→ WHAT IS REQUIRED
Please write out the full listing beneath this line exactly, skipping its images.

→ EXERCISE MATERIALS
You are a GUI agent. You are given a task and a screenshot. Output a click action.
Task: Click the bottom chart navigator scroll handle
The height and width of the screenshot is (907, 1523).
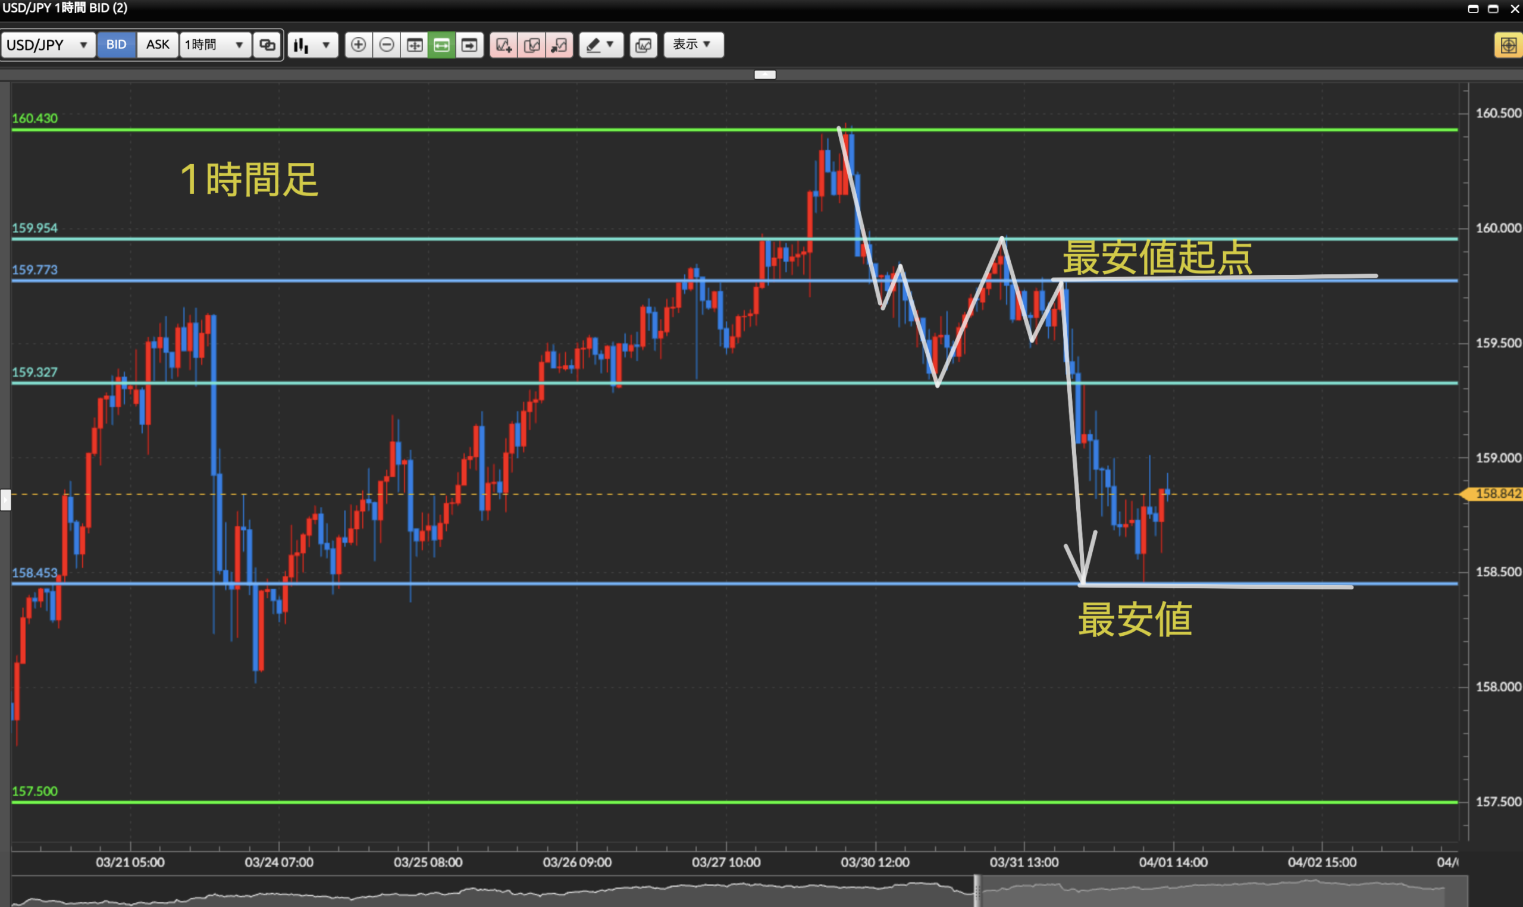[977, 891]
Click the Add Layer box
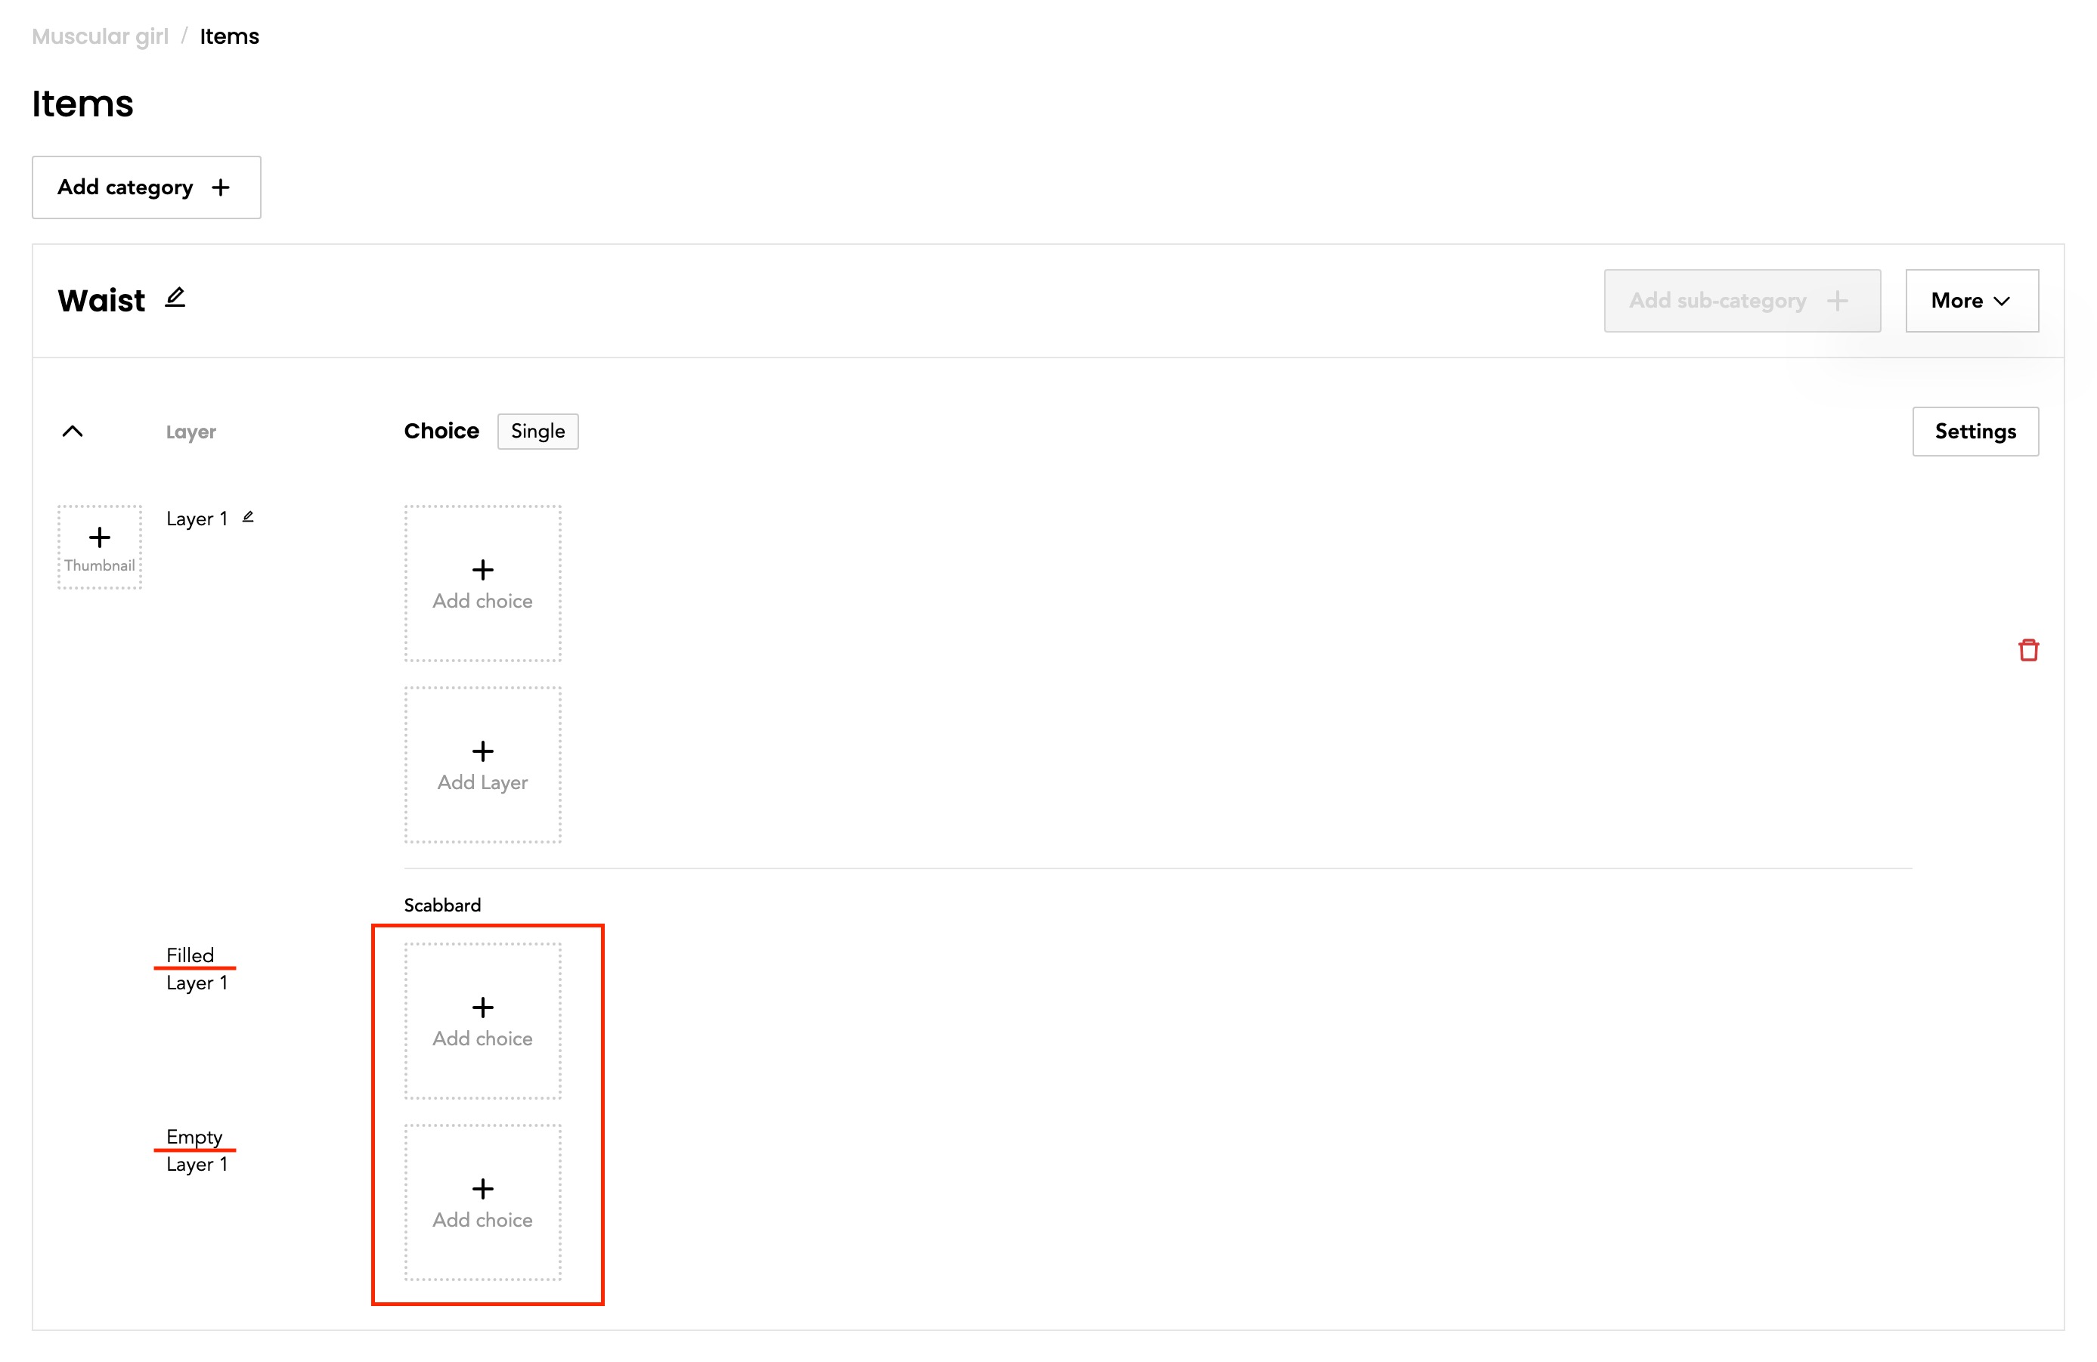This screenshot has width=2097, height=1362. pyautogui.click(x=482, y=765)
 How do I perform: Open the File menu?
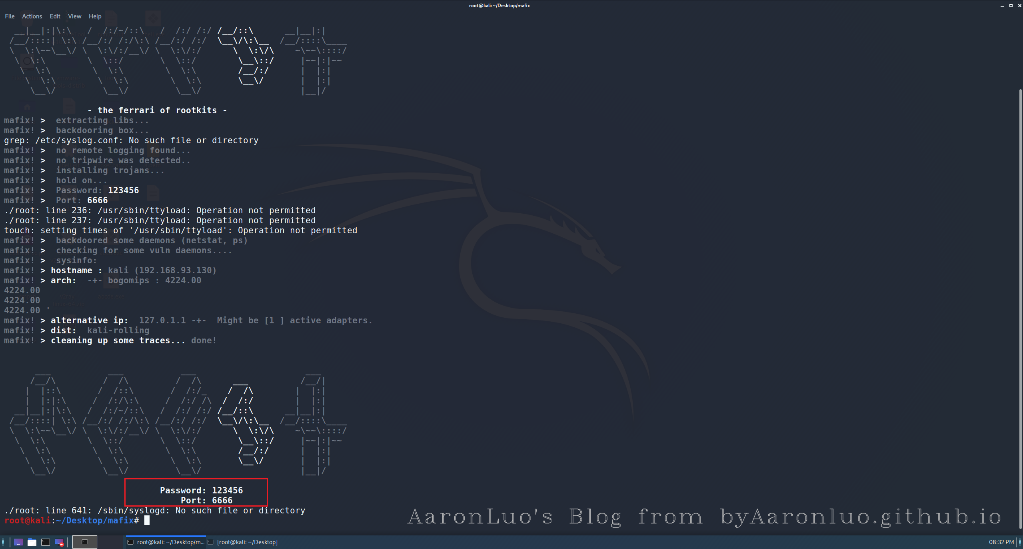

→ EXERCISE RESULT
You are a GUI agent. You are given a task and a screenshot. Output a click action.
Task: Click the bottom chart navigator scroll handle
The height and width of the screenshot is (907, 1523).
[977, 891]
Click the Add Layer box
This screenshot has width=2097, height=1362. pyautogui.click(x=482, y=765)
 How do I perform: Open the File menu?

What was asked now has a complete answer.